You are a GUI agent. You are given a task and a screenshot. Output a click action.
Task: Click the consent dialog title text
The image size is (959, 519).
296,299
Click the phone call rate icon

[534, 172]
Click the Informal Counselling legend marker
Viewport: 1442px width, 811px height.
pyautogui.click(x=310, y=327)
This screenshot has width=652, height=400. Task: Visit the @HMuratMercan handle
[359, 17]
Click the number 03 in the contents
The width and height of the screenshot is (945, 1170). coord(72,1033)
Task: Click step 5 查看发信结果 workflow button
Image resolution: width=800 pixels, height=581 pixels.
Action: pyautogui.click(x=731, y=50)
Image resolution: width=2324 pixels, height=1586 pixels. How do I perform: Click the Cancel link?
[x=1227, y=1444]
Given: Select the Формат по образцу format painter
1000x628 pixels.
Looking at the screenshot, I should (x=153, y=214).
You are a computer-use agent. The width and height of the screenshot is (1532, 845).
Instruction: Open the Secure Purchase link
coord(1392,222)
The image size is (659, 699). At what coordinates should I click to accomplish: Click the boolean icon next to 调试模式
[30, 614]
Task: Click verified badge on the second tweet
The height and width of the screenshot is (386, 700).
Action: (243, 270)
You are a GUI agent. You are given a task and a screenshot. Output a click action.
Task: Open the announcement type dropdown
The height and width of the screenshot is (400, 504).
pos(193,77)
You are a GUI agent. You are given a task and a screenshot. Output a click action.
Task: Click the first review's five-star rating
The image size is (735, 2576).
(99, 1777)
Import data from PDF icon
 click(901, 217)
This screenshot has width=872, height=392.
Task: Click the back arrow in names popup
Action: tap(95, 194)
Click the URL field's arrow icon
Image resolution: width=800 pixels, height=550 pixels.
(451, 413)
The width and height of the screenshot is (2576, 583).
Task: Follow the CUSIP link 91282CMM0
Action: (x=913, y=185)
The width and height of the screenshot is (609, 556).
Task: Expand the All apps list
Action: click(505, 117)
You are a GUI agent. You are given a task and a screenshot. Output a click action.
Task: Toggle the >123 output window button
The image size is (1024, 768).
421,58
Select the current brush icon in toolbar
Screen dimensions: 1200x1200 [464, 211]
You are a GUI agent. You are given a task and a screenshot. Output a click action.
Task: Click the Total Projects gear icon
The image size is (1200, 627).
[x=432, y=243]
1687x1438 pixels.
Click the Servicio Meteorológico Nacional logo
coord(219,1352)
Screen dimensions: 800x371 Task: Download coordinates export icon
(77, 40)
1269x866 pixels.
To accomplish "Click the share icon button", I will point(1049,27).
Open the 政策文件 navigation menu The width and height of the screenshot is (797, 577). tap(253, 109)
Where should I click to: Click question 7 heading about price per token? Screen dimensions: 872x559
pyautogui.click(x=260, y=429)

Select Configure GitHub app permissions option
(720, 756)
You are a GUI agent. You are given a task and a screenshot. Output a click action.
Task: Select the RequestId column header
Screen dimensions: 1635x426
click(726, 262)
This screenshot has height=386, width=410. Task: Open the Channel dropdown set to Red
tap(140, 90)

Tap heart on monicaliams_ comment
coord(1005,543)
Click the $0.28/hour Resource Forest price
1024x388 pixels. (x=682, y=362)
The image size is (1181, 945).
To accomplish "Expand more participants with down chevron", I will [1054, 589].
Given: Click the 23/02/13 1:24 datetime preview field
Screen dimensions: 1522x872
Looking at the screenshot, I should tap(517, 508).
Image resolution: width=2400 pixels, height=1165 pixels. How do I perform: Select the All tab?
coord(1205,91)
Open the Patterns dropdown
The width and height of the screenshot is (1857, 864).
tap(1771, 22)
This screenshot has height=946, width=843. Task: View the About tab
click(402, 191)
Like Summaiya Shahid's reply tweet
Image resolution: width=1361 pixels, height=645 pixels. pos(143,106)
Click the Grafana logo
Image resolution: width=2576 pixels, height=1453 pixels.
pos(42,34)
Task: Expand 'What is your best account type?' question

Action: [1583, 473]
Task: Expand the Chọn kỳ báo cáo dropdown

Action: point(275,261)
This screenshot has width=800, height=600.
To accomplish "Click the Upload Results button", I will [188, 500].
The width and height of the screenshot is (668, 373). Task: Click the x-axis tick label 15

++++++++++

WHAT IS NEEDED
Reproduce the line containing "Screen dimensions: 1522x872" and every line after it. Stop at the last line of the records, and add nothing.

WRITTEN RESPONSE
Screen dimensions: 1522x872
Looking at the screenshot, I should tap(517, 508).
Image resolution: width=2400 pixels, height=1165 pixels. How do I perform: Select the All tab?
coord(1205,91)
Open the Patterns dropdown
The width and height of the screenshot is (1857, 864).
tap(1771, 22)
This screenshot has height=946, width=843. Task: View the About tab
click(402, 191)
Like Summaiya Shahid's reply tweet
Image resolution: width=1361 pixels, height=645 pixels. pos(143,106)
Click the Grafana logo
Image resolution: width=2576 pixels, height=1453 pixels.
pos(42,34)
Task: Expand 'What is your best account type?' question

Action: [1583, 473]
Task: Expand the Chọn kỳ báo cáo dropdown

Action: point(275,261)
This screenshot has width=800, height=600.
To accomplish "Click the Upload Results button", I will [188, 500].
The width and height of the screenshot is (668, 373). Task: Click the x-axis tick label 15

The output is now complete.